VOICES: Issue 9 cruelly raises false hope and would only lead to millions of dollars wasted

Presenting this tax as a realistic way to resolve the problem is wildly inaccurate.
Matt Joseph is a Dayton City Commissioner. CONTRIBUTED

Matt Joseph is a Dayton City Commissioner. CONTRIBUTED

Our community, like the rest of the country, faces a healthcare crisis. Costs are too high, access is too low – the system is broken. Almost all agree that we must do more to ensure that every Daytonian has access to high quality, affordable healthcare. But to solve this problem we need real solutions, not misleading promises.

Next month, Dayton voters will vote on Issue 9, which would raise taxes to attempt to pay for a hospital in West Dayton. Unfortunately, I must ask voters to join me in voting no. Presenting this tax as a realistic way to resolve the problem is wildly inaccurate. Their plan cruelly raises false hope and would only lead to millions of dollars wasted. Dayton residents would pay over $20 million more in taxes for the next 10 years, but would not actually get a hospital.

This tax increase would only raise $2 million a year. An independent estimate said that a hospital that meets the criteria laid out by the group behind this initiative would cost more than $500 million a year to operate. Construction costs alone would be $450 million. The city would have to cut vital services like the police and fire departments, and also significantly raise taxes even more to actually pay for the hospital laid out in Issue 9.

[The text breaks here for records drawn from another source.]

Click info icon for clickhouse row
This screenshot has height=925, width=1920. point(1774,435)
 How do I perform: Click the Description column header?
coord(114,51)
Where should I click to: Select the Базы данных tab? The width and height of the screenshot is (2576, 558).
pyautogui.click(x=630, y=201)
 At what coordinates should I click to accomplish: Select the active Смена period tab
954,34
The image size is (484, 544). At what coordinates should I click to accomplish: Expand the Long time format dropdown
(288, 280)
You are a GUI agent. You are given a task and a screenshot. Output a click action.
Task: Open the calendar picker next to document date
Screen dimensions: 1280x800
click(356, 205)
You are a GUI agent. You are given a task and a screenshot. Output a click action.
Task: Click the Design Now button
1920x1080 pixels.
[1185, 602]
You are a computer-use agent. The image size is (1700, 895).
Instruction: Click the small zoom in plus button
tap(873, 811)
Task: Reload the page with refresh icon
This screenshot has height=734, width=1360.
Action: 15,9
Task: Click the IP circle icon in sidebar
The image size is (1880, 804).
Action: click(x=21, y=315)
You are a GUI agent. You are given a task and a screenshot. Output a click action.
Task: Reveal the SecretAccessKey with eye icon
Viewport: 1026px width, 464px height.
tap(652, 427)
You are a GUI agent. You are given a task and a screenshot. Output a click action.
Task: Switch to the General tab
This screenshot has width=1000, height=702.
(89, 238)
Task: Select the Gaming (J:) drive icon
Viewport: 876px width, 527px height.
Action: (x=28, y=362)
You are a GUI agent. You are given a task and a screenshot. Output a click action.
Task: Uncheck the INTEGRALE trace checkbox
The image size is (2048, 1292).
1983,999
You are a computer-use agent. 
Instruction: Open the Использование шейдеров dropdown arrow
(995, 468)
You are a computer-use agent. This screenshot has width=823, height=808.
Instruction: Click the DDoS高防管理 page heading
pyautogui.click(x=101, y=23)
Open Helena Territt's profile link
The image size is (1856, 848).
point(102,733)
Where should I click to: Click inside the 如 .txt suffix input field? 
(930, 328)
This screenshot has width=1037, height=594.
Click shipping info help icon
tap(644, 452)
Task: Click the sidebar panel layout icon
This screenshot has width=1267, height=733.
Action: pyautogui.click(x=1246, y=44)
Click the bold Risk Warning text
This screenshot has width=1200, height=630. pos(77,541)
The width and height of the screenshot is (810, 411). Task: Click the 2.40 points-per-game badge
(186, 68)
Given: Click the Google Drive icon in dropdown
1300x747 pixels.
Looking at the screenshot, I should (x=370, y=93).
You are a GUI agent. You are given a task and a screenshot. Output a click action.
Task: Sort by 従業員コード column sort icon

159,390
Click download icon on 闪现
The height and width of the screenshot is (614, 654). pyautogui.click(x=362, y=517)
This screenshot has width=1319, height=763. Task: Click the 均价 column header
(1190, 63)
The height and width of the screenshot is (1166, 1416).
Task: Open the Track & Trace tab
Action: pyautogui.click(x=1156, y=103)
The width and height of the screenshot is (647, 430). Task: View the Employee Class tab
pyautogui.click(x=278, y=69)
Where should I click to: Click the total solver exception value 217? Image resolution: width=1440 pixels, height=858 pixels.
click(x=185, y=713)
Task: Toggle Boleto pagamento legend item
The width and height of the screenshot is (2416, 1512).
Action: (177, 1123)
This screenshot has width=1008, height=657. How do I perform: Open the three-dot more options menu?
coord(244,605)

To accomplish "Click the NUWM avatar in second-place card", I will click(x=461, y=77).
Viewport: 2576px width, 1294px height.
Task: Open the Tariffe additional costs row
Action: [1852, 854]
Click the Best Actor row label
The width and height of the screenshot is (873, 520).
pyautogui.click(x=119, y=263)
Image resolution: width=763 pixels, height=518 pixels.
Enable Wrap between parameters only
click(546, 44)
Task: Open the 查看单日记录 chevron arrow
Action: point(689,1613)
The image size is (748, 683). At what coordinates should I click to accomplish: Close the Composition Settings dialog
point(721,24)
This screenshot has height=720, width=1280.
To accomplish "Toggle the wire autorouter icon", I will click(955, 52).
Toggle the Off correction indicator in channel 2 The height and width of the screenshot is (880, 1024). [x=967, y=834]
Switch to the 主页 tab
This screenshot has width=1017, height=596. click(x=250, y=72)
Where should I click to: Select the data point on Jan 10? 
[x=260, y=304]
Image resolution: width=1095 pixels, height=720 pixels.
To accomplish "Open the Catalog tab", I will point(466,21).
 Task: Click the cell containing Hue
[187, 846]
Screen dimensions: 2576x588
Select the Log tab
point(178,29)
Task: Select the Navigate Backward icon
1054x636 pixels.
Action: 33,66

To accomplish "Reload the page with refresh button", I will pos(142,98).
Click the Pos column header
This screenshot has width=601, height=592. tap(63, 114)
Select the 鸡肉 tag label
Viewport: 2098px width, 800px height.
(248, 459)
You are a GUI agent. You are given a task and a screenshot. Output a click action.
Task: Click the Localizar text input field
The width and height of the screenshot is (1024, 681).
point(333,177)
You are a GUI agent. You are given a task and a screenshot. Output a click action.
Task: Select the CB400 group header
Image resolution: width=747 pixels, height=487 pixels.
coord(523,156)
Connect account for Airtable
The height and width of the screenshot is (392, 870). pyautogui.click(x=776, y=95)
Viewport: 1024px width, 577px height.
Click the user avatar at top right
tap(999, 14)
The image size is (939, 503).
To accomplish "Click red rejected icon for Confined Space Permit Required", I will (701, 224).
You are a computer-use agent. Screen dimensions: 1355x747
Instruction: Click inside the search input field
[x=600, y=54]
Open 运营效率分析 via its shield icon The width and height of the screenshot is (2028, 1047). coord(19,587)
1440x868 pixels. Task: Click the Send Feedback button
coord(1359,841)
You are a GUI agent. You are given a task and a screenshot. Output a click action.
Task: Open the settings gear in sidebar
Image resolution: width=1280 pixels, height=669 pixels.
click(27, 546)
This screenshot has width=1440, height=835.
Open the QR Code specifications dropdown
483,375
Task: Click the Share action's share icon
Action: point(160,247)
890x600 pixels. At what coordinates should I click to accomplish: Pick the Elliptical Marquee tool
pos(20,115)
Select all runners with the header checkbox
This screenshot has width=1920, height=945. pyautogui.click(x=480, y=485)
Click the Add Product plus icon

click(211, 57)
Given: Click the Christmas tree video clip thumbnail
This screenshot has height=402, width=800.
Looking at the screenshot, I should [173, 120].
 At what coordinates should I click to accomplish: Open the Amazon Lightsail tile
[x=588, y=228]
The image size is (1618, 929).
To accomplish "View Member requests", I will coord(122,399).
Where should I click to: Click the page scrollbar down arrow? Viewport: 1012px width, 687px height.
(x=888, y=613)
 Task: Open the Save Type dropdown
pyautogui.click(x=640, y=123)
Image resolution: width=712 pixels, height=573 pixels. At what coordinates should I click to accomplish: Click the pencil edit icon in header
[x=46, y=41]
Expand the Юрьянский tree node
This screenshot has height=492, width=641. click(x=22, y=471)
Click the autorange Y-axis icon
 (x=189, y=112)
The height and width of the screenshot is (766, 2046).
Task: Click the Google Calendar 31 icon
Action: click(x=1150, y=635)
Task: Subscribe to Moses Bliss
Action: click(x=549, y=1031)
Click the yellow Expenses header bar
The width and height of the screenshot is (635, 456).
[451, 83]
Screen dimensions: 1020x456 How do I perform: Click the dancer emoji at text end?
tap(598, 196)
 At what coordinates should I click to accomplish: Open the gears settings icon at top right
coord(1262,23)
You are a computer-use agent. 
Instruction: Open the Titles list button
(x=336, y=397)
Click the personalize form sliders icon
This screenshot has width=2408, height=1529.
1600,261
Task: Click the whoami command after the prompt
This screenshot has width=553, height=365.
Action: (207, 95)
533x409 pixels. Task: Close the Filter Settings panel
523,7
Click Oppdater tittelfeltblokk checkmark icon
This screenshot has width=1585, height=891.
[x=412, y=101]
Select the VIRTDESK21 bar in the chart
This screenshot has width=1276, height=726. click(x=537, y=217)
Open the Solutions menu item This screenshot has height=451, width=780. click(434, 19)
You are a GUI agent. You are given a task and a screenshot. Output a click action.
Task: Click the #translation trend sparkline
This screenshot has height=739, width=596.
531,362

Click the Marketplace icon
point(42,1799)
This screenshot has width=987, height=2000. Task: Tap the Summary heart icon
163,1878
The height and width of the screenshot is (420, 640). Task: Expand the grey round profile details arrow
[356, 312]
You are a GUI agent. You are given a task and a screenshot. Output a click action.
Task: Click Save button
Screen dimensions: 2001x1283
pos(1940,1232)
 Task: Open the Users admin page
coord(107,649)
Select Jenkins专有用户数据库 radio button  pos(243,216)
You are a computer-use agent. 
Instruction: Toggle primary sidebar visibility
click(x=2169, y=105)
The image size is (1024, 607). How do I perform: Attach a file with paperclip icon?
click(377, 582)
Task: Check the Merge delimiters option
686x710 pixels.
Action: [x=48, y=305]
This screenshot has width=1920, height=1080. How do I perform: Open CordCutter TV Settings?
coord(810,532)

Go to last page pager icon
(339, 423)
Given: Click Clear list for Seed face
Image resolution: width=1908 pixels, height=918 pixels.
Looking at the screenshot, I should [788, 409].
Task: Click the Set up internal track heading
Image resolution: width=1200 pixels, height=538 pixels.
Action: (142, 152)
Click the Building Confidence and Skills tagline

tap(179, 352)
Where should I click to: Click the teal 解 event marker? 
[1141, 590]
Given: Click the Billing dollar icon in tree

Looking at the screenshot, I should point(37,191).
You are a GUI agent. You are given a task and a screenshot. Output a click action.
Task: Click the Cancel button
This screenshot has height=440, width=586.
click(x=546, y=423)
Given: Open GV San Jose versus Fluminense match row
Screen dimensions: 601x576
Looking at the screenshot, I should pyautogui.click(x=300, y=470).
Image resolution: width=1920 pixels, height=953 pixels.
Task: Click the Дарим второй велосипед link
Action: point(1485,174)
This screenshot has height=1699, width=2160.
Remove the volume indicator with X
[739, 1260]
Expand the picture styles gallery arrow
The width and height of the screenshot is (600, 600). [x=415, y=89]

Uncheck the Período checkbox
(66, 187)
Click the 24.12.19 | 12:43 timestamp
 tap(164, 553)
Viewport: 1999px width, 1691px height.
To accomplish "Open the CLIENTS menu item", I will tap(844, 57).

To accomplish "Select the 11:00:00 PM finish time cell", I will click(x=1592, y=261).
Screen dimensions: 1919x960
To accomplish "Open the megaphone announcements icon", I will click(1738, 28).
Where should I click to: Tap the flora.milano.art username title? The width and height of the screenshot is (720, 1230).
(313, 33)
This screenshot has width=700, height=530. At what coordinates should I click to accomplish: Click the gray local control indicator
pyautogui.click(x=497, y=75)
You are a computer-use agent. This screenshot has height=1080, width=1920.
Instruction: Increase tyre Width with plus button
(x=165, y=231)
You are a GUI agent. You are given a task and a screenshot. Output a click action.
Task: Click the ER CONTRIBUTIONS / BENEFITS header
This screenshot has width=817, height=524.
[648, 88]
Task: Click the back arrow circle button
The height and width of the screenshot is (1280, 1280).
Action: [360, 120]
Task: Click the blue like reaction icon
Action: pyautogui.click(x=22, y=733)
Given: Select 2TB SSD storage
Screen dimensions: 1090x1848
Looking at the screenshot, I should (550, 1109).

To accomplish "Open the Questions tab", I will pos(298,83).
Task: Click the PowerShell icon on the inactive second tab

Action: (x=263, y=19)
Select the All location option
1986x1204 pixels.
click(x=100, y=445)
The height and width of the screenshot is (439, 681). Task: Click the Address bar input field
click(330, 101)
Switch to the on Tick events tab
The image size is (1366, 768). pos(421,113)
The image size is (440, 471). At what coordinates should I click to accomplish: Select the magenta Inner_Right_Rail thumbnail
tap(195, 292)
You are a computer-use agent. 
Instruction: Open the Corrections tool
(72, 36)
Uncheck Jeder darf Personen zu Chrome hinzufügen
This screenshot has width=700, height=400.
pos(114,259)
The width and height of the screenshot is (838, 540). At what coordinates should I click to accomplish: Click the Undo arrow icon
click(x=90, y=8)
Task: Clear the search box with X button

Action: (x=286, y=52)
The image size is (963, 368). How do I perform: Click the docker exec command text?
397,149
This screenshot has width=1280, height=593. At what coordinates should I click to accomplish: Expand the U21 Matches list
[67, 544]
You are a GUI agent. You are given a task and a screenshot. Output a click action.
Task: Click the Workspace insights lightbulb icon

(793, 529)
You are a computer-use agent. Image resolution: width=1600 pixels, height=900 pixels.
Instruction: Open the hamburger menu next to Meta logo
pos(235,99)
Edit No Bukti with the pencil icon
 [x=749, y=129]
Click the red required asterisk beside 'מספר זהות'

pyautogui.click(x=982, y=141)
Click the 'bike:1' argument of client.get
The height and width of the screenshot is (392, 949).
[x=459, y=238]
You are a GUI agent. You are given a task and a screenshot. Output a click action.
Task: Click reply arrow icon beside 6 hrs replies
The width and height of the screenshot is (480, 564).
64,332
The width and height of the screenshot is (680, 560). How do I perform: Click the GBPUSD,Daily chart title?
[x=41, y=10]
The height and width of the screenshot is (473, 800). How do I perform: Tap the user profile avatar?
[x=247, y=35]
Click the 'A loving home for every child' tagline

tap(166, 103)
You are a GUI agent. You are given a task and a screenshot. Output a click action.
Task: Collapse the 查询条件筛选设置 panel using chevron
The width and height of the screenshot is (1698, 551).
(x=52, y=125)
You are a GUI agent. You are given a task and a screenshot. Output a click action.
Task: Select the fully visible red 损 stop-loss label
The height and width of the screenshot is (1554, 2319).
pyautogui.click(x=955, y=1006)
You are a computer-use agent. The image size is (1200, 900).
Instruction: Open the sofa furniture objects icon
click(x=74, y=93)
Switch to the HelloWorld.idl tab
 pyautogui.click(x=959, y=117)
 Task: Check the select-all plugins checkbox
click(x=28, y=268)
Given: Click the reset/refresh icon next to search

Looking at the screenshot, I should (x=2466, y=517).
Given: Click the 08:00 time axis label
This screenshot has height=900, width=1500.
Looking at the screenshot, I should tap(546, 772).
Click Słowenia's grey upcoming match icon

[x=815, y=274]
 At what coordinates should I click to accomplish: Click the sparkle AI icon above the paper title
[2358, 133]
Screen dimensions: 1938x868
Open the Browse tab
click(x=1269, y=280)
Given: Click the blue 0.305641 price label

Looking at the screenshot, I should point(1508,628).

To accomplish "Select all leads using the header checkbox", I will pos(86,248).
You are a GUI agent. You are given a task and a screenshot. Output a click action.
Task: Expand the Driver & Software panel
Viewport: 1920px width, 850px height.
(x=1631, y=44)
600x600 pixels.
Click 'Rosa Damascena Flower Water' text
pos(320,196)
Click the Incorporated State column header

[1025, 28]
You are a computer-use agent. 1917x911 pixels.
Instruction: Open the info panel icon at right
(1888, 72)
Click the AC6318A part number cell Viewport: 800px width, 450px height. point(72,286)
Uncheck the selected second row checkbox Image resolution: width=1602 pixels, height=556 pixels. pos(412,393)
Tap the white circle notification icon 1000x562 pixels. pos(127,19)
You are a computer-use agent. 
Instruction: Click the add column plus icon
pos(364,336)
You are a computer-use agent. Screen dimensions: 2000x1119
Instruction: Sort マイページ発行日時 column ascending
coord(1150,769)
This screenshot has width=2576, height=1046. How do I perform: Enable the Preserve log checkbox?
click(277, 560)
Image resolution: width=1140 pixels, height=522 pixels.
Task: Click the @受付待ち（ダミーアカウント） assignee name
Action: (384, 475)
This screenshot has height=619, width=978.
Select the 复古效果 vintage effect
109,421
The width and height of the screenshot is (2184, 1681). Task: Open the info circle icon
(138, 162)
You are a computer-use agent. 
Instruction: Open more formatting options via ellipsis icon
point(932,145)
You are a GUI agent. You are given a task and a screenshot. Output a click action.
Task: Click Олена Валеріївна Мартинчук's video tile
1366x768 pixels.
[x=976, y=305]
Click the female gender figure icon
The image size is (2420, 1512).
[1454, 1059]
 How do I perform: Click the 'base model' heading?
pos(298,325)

There are more problems with this tax. Issue 9 would tax only Daytonians, but would provide care to people who do not live in the city. Dayton taxpayers are already struggling and this would be an unfair burden to put on them.

When the city has placed tax levies on the ballot for residents to vote on, we’ve described exactly how we’ve planned to follow through on our promises. A tax levy should contain a workable plan and a timeline, which allows residents to measure progress toward the goals and to hold officials accountable. This tax levy contains few, if any of these components. There is no plan for raising the additional millions of dollars needed. There are no agreements with partners who could help build and operate a hospital, and there are none who have even mentioned any interest. This tax levy raises people’s hopes without a real plan or enough funding to build and operate a hospital. Daytonians will pay more in taxes but this plan will not make our city healthier.

Like most, I felt angry and helpless when Good Samaritan Hospital closed in Northwest Dayton. People in higher levels of our government who could have helped prevent it instead ignored it, making our health care crisis even worse than it was. Since then, our City Commission has worked hard with partners to help open more and bigger healthcare facilities in West Dayton, starting with a big expansion of the facilities of Grandview-Kettering Health Dayton hospital, less than three miles away from the former Good Sam, and continuing with the care available at the Northwest Health and Wellness Campus on Salem Ave., the new primary care facility on Gettysburg, and the coming Dayton Children’s Pediatric Clinic on Germantown St., among others.

My Commission colleagues and I are committed to working with partners like these to provide better healthcare to all of our residents. But we need to do the hard work of finding creative solutions that are actually possible, not misleading our residents by making expensive promises that can’t be kept.

I hope you will join me in voting against the Issue 9 tax levy to defeat this unworkable plan and then join us in working towards real healthcare access in Dayton

Matt Joseph is a Dayton City Commissioner.